*THE EXERCISE:*
Retype each of the rows below exactly, without changing anything.

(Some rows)
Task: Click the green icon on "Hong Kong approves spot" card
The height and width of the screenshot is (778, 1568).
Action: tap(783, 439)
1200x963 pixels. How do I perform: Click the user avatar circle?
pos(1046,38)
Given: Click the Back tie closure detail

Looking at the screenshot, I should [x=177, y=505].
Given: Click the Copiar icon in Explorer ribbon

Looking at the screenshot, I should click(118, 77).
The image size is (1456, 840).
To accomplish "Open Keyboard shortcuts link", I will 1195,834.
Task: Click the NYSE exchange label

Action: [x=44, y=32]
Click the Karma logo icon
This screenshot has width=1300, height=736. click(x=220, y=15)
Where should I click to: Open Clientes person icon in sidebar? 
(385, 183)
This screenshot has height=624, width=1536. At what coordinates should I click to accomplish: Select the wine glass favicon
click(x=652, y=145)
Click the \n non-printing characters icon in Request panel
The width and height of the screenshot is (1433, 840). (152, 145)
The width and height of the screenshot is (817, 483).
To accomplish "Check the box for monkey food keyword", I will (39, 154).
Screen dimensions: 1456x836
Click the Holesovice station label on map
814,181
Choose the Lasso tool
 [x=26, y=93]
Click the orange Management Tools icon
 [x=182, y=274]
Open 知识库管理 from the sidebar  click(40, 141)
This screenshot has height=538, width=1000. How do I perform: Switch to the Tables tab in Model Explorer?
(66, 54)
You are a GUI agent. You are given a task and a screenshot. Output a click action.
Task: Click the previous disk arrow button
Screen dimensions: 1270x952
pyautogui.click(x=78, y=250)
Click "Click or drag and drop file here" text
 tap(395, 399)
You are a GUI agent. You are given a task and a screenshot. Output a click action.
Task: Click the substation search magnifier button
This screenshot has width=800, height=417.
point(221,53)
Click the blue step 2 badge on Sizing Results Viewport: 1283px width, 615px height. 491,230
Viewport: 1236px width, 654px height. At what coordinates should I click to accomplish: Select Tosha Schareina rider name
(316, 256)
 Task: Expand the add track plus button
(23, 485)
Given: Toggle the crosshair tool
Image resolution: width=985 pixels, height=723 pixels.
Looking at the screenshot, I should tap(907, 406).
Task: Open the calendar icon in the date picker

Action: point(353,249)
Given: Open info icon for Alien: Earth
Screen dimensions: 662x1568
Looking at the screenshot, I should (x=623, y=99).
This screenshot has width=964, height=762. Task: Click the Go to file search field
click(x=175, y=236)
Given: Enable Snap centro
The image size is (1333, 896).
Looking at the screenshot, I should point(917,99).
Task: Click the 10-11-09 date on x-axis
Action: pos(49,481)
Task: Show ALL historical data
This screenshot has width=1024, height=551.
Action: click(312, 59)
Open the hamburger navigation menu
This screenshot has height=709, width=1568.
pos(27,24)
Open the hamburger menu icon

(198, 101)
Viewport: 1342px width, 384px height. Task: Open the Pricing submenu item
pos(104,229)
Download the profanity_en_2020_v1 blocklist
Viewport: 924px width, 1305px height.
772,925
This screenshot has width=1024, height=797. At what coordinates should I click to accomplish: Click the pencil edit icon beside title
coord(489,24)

*EXERCISE RESPONSE:*
Task: Click the green icon on "Hong Kong approves spot" card
The height and width of the screenshot is (778, 1568).
Action: tap(783, 439)
1200x963 pixels. How do I perform: Click the user avatar circle?
pos(1046,38)
Given: Click the Back tie closure detail

Looking at the screenshot, I should [x=177, y=505].
Given: Click the Copiar icon in Explorer ribbon

Looking at the screenshot, I should click(118, 77).
The image size is (1456, 840).
To accomplish "Open Keyboard shortcuts link", I will 1195,834.
Task: Click the NYSE exchange label

Action: [x=44, y=32]
Click the Karma logo icon
This screenshot has width=1300, height=736. click(x=220, y=15)
Where should I click to: Open Clientes person icon in sidebar? 
(385, 183)
This screenshot has height=624, width=1536. At what coordinates should I click to accomplish: Select the wine glass favicon
click(x=652, y=145)
Click the \n non-printing characters icon in Request panel
The width and height of the screenshot is (1433, 840). (152, 145)
The width and height of the screenshot is (817, 483).
To accomplish "Check the box for monkey food keyword", I will (39, 154).
Screen dimensions: 1456x836
Click the Holesovice station label on map
814,181
Choose the Lasso tool
 [x=26, y=93]
Click the orange Management Tools icon
 [x=182, y=274]
Open 知识库管理 from the sidebar  click(40, 141)
This screenshot has height=538, width=1000. How do I perform: Switch to the Tables tab in Model Explorer?
(66, 54)
You are a GUI agent. You are given a task and a screenshot. Output a click action.
Task: Click the previous disk arrow button
Screen dimensions: 1270x952
pyautogui.click(x=78, y=250)
Click "Click or drag and drop file here" text
 tap(395, 399)
You are a GUI agent. You are given a task and a screenshot. Output a click action.
Task: Click the substation search magnifier button
This screenshot has width=800, height=417.
point(221,53)
Click the blue step 2 badge on Sizing Results Viewport: 1283px width, 615px height. 491,230
Viewport: 1236px width, 654px height. At what coordinates should I click to accomplish: Select Tosha Schareina rider name
(316, 256)
 Task: Expand the add track plus button
(23, 485)
Given: Toggle the crosshair tool
Image resolution: width=985 pixels, height=723 pixels.
Looking at the screenshot, I should tap(907, 406).
Task: Open the calendar icon in the date picker

Action: point(353,249)
Given: Open info icon for Alien: Earth
Screen dimensions: 662x1568
Looking at the screenshot, I should (x=623, y=99).
This screenshot has width=964, height=762. Task: Click the Go to file search field
click(x=175, y=236)
Given: Enable Snap centro
The image size is (1333, 896).
Looking at the screenshot, I should point(917,99).
Task: Click the 10-11-09 date on x-axis
Action: pos(49,481)
Task: Show ALL historical data
This screenshot has width=1024, height=551.
Action: click(312, 59)
Open the hamburger navigation menu
This screenshot has height=709, width=1568.
pos(27,24)
Open the hamburger menu icon

(198, 101)
Viewport: 1342px width, 384px height. Task: Open the Pricing submenu item
pos(104,229)
Download the profanity_en_2020_v1 blocklist
Viewport: 924px width, 1305px height.
772,925
This screenshot has width=1024, height=797. At what coordinates should I click to accomplish: Click the pencil edit icon beside title
coord(489,24)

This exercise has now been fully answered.